Nunchaku is an open source inference engine developed by the MIT HAN Lab that focuses on efficiently running 4-bit quantized diffusion models. It uses SVDQuant technology to quantize the weights and activations of a model into 4 bits, significantly reducing memory footprint and inference latency. FLUX and diffusion models such as SANA for tasks such as image generation, editing and conversion. It is compatible with ComfyUI Integration, providing a user-friendly interface, suitable for researchers and developers to run complex models on low-resource devices. The project is open source on GitHub with an active community, providing detailed documentation and sample scripts for users to get started quickly.
Function List
- Supports 4-bit quantized diffusion model inference with 3.6x memory footprint reduction and up to 8.7x speedup.
- Compatible with the FLUX.1 family of models, including FLUX.1-dev, FLUX.1-schnell and FLUX.1-tools.
- Provides a variety of generation tasks such as text-to-image, sketch-to-image, depth map/edge map-to-image, and image restoration.
- Supports LoRA loading, allowing users to load custom models to enhance generation.
- Integration with ComfyUI provides a node-based operator interface that simplifies workflow configuration.
- Supports natural language image editing and text-driven image modification via FLUX.1-Kontext-dev.
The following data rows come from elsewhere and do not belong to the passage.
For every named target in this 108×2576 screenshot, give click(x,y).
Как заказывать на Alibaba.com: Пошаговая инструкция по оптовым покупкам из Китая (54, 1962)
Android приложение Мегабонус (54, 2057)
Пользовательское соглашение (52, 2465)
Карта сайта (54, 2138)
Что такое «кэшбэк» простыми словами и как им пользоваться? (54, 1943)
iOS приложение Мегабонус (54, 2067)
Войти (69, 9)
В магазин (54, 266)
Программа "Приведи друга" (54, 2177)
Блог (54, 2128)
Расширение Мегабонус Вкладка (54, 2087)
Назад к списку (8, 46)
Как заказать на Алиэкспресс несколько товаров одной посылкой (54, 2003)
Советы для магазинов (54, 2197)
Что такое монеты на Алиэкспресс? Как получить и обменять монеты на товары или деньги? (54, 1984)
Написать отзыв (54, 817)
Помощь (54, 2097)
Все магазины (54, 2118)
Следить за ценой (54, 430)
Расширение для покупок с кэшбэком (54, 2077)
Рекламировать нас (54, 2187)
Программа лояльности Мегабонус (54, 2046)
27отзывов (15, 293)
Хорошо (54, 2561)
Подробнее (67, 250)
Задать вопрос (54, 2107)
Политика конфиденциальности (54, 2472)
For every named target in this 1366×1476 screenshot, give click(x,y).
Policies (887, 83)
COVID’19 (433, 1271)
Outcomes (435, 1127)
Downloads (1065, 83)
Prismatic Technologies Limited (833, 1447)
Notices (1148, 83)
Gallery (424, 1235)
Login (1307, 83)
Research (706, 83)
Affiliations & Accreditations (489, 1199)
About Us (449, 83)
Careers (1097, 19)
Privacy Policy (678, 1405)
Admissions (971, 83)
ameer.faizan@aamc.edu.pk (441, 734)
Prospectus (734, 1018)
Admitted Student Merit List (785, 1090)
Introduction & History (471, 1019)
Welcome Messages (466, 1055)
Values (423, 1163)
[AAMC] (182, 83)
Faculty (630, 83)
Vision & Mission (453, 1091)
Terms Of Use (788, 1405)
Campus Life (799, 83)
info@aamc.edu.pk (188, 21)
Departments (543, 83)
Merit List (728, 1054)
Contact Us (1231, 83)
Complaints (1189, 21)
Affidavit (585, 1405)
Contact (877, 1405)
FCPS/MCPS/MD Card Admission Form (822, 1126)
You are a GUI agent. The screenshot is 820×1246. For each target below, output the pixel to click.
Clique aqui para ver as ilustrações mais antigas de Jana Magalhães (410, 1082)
- Provides FP16 accuracy support to optimize model performance and generation quality.
- Provides PuLID v0.9.1 integration with support for custom model paths and timestep control.
Using Help
Installation process
Installation of Nunchaku requires ensuring that your system meets basic requirements, including PyTorch, CUDA, and specific compilers. Below are detailed installation steps for both Linux and Windows systems.
environmental preparation
- Installing PyTorch: Make sure PyTorch 2.6 or later is installed. For example, use the following command to install PyTorch 2.6:
pip install torch==2.6 torchvision==0.21 torchaudio==2.6
If using Blackwell GPUs (e.g. RTX 50 series), PyTorch 2.7 and CUDA 12.8 or higher are required.
- Checking the CUDA version: Linux requires CUDA 12.2 and above, Windows requires CUDA 12.6 and above.
- Installation of the compiler::
- Linux: Ensure that the installation
gcc/g++
11 or higher, which can be installed via Conda:conda install -c conda-forge gcc gxx
- Windows: Install the latest version of Visual Studio and make sure that the C++ development component is included.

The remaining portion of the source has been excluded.